[Opening Dataset excerpts section]
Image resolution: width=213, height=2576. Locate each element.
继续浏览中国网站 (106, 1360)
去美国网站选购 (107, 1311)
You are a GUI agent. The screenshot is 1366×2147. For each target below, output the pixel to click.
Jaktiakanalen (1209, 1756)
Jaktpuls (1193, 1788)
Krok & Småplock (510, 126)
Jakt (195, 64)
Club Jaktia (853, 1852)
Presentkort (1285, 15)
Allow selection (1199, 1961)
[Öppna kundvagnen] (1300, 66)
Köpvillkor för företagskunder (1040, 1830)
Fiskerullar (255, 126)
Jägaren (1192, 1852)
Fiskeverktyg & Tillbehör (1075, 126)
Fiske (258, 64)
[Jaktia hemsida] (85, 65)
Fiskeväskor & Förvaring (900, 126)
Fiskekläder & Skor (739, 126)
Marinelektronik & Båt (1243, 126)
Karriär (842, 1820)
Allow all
[Closing Dataset excerpts section]
[Opening Dataset excerpts section]
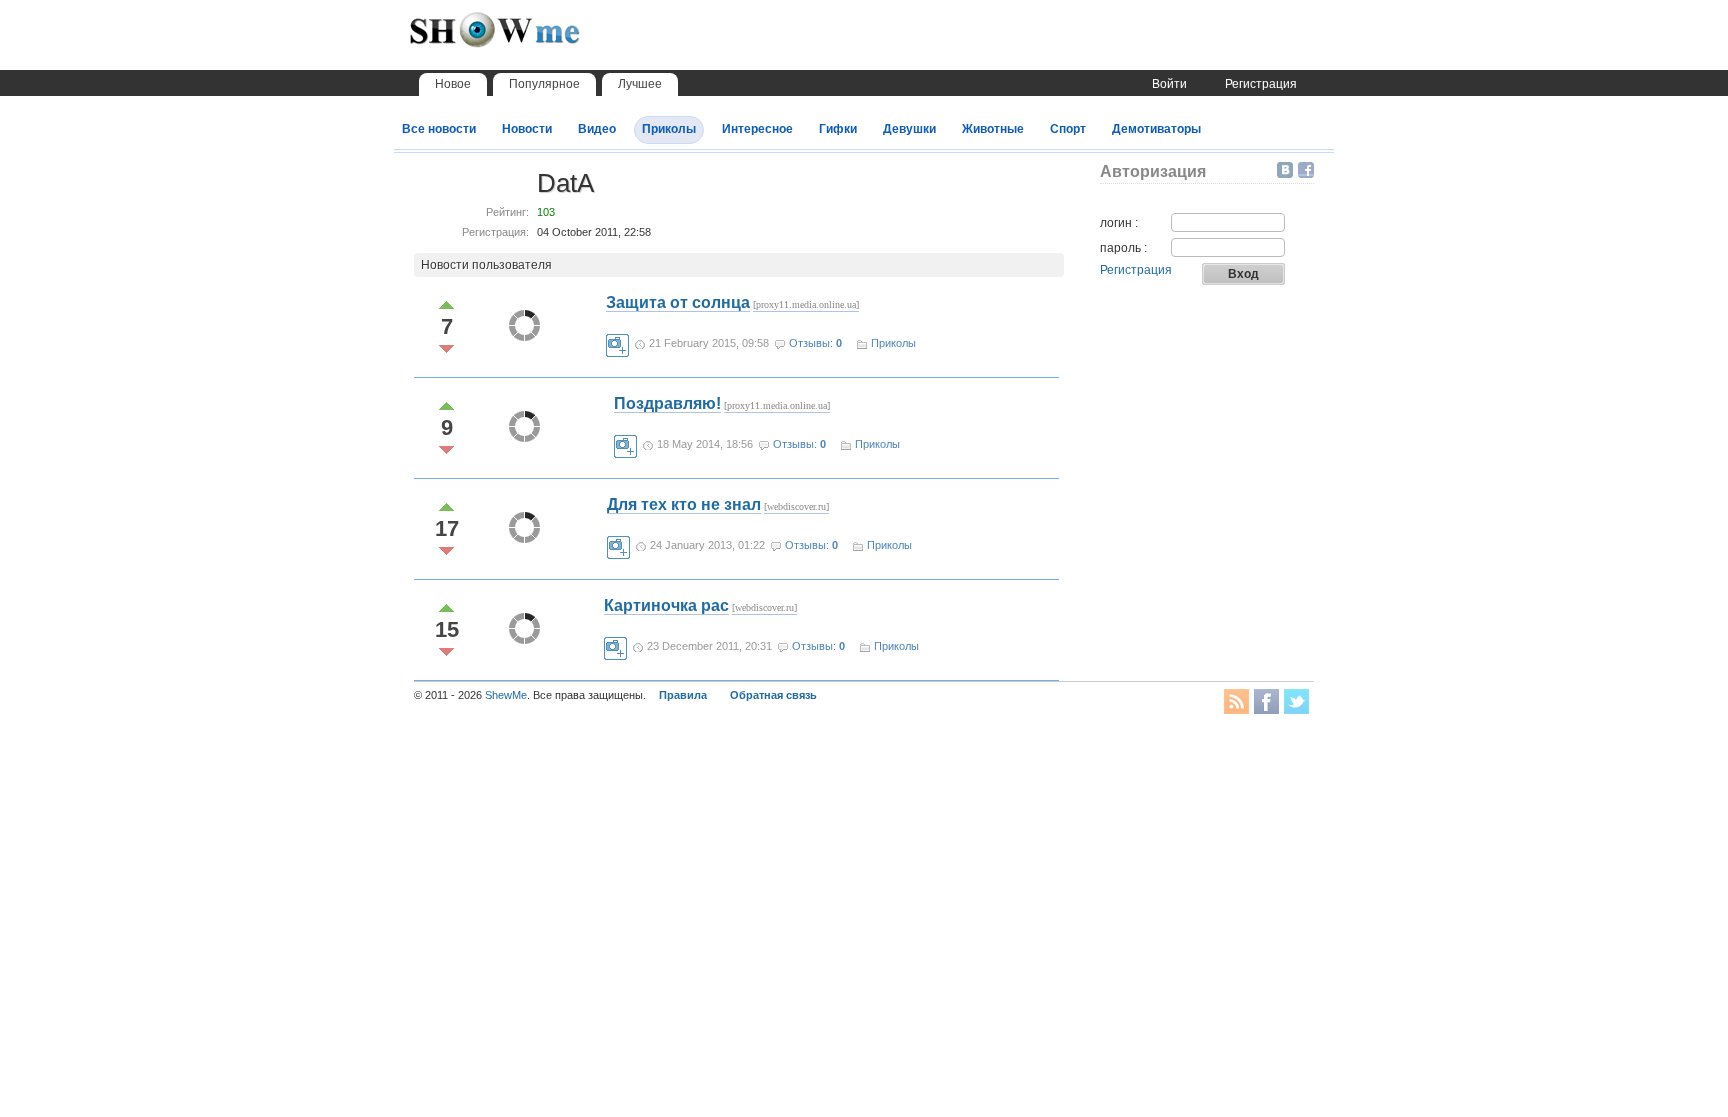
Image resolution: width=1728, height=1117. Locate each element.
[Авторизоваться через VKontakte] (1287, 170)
[Closing Dataset excerpts section]
[Opening Dataset excerpts section]
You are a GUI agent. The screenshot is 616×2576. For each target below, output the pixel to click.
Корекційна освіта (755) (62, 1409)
[Closing Dataset excerpts section]
▶ **Action item**
What you give back should be exactly the lines of the data above from the line with "You are a GUI agent. The screenshot is 616×2576." through the line with "Корекційна освіта (755) (62, 1409)", both of those included, and nothing more.

▶ **Solution below**
You are a GUI agent. The screenshot is 616×2576. For each target below, output the pixel to click.
Корекційна освіта (755) (62, 1409)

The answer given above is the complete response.